When is hot food hot food?

 

 

A recent VAT tribunal was asked to look at the definition of hot food.

 

The decision in the case of Subway One Limited v Revenue & Customs [2010] UKFTT 487 (TC) clarified the UK law surrounding the application of VAT on hot food served over the counter, and serves as a useful reminder for retailers on what food products VAT should be charged on.

 

Subway argued that supplies of toasted sandwiches (subs) and meatball marinara filling were not ’hot food’ for the purposes of VAT and were therefore ’VAT zero-rated’, in that no VAT should be charged on the supply of these goods. However, the tribunal disagreed and found that VAT at the standard rate should be charged.

 

This case is not only significant for operators of Subway stores, but also for any forecourt operator selling similar toasted or heated products in the shops for consumption off the premises. The popular meat pies and pasties spring to mind.

 

 

 

 

Q: What do the current VAT rules in the UK say about supplies of food?

 

 

A: Supplies of food used for human consumption are ’VAT zero-rated’ under Group 1 of Schedule 8 of the Value Added Tax Act 1994 (VATA 1994) except where the supply is made in the course of catering.

 

A supply in the course of catering includes any supply of food for consumption on or off the premises. The Subway case was particularly concerned with what constitutes ’hot food’ as its sandwiches are prepared to be consumed off the premises.

 

 

 

 

Q: What constitutes ’hot food’ under the VAT rules?

 

 

A: ’Hot food’ is defined as "Food which or any part of which: has been heated for the purposes of enabling it to be consumed at a temperature above ambient air temperature; and is above that temperature at the time it is provided to the customer."

 

 

 

 

Q: Were the supplies of toasted subs and meatball marinara supplies of ’hot food’ for the purposes of VAT?

 

 

A: Yes. The Tribunal decided that both the toasted subs and the meatball marinara met the definition of ’hot food’ and therefore supplies of them were standard rated for VAT purposes.

 

 

Q: How did the Tribunal reach its decision in the Subway case?

 

 

A: It was agreed between the parties after much debate that the toasted subs and meatball marinara were heated to a temperature above ambient air temperature and that the temperature of the food was above ambient air temperature at the point of supply. With these facts agreed, the case hinged on the intention of the supplier of the food. Was the intention to serve food to the customer that was hot enabling it to be consumed by the customer at a temperature above ambient air temperature?
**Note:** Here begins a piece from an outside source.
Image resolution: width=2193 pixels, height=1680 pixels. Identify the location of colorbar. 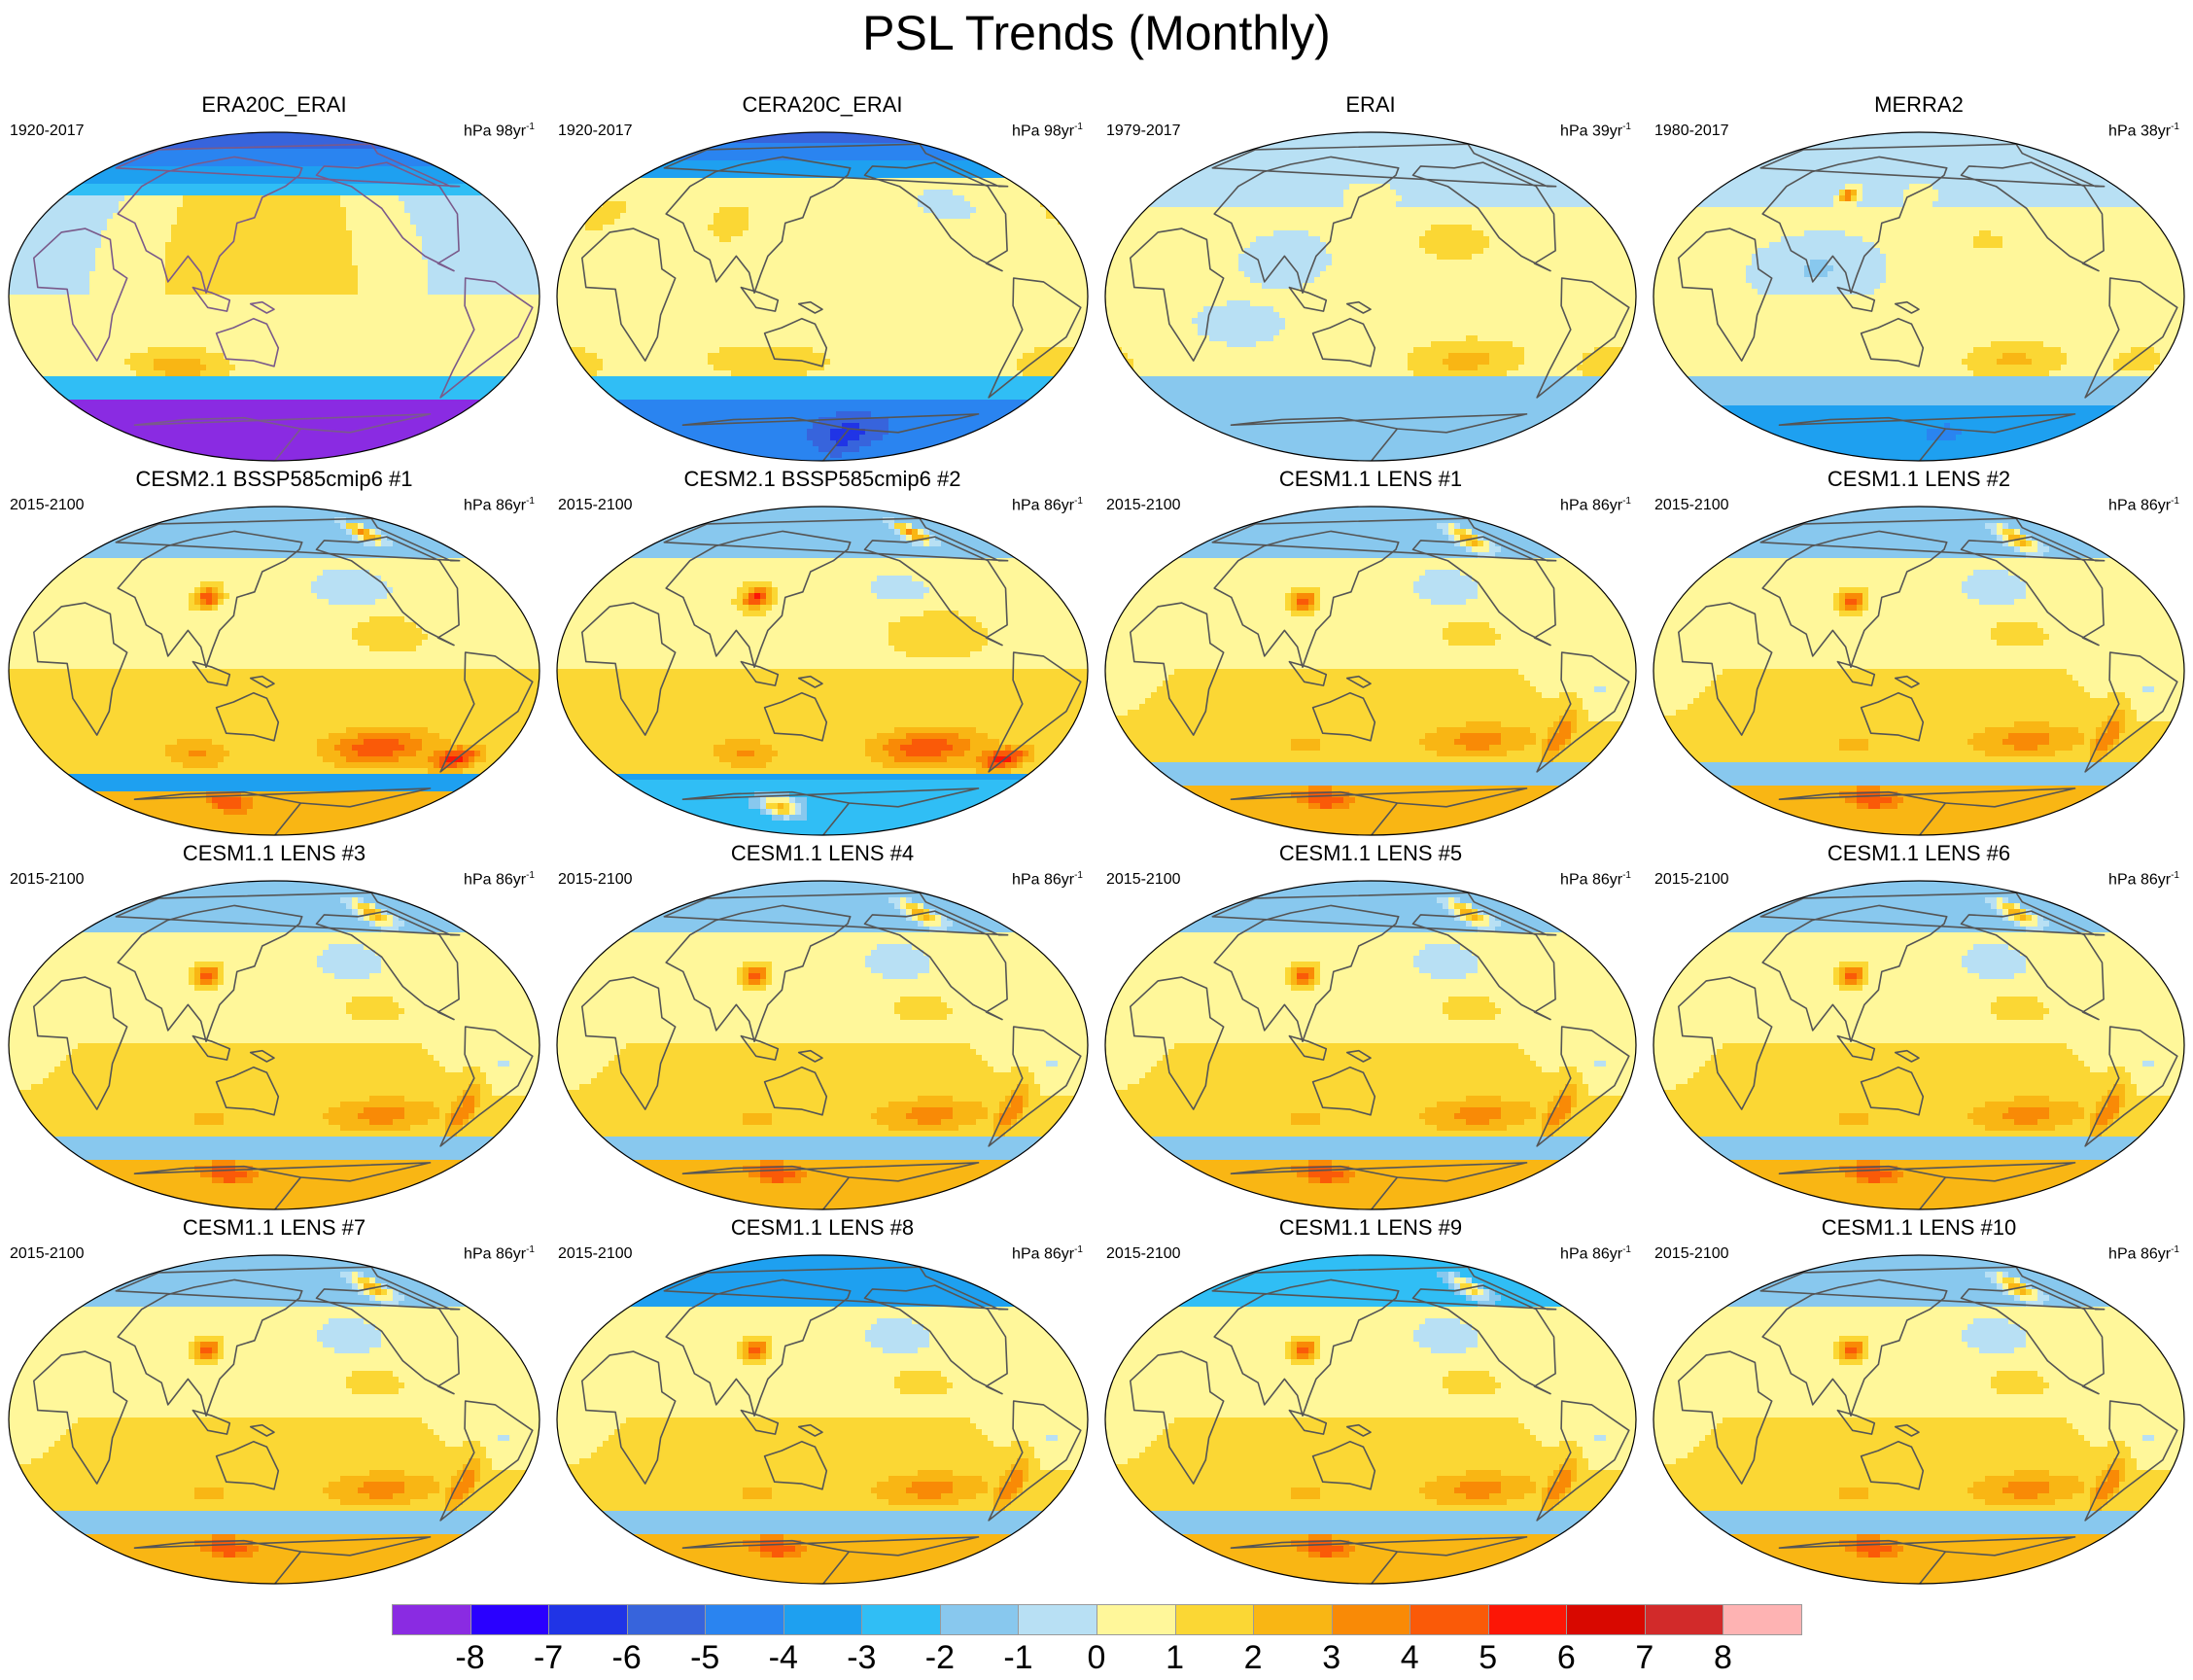
(1096, 1620).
It is irrelevant whether or not the food is consumed while hot, just that it is hot at the point of sale.

 

The tribunal found that both the toasted subs and the meatball marinara were less desirable to the customer if served cold (a number of expert witnesses were brought forward to give evidence on the effect on flavour of toasting subs and heating the meatball marinara) and that Subway made efforts to deliver the products to the customer so that they could be consumed hot. This was held to be serving ’hot food’ to customers, and therefore both products were subject to VAT at the standard rate.

 

 

 

 

Q: What does this mean for Subway and other operators selling similar types of ’hot food’?

 

 

A: Subway will now face a bill for the VAT that was due on the supplies of the toasted subs and meatball marinara in previous years. Retailers more generally will have to re-evaluate how they treat supplies of certain products in light of this decision. In addition, Subway and other retailers making similar supplies of ’hot food’ and currently not charging VAT will have to factor the additional ongoing VAT cost into the price of their products that now qualify as ’hot food’. This takes on a greater degree of significance with the recent VAT rate increase to 20%. We have ourselves seen the collapse of a new letting as a result of this case. Both landlords and tenants need to be aware of the effects of this case.

 

 

 

Ian Montgomery is a solicitor in the corporate tax department and Karen Mason a partner in the commercial property department of Boodle Hatfield.